- [TASK TO CARRY OUT]
Starting at the beginning of the material and ending at the line that contains "(x=184, y=8)", copy those lines again with the requests left as they are, and shift every coordinate in the answers up by 146.

╭─ EXERCISE DATA

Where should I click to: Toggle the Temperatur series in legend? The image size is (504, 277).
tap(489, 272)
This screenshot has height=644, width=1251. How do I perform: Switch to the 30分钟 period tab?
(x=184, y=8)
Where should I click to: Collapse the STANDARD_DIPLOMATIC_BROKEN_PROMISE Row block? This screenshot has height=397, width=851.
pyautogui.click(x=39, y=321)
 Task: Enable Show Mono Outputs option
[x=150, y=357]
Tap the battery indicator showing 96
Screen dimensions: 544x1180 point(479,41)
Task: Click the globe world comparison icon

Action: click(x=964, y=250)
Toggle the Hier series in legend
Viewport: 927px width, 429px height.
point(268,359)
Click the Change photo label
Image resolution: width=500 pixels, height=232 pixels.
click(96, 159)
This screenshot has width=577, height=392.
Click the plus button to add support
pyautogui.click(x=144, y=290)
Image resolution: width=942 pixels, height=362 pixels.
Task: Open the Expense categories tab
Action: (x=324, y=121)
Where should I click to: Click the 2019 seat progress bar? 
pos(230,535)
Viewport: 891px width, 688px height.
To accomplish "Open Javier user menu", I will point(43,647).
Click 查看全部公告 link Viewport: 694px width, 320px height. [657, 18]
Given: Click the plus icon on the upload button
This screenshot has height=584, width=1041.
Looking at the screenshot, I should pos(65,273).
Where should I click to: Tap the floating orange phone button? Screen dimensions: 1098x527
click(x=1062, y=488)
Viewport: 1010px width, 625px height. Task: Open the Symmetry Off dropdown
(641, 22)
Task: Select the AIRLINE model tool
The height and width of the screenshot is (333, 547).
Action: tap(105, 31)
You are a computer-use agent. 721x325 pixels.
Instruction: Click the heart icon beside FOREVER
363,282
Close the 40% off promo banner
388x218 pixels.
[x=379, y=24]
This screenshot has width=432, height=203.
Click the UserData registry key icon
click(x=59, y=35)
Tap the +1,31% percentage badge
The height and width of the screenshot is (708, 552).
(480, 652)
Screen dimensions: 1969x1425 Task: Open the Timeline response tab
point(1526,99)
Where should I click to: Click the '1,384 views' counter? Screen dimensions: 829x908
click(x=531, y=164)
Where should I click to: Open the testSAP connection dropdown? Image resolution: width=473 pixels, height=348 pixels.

╰─

- [EXERCISE SOLUTION]
Where should I click to: Toggle the Temperatur series in legend? The image size is (504, 277).
tap(635, 418)
This screenshot has height=644, width=1251. How do I perform: Switch to the 30分钟 period tab?
(x=330, y=154)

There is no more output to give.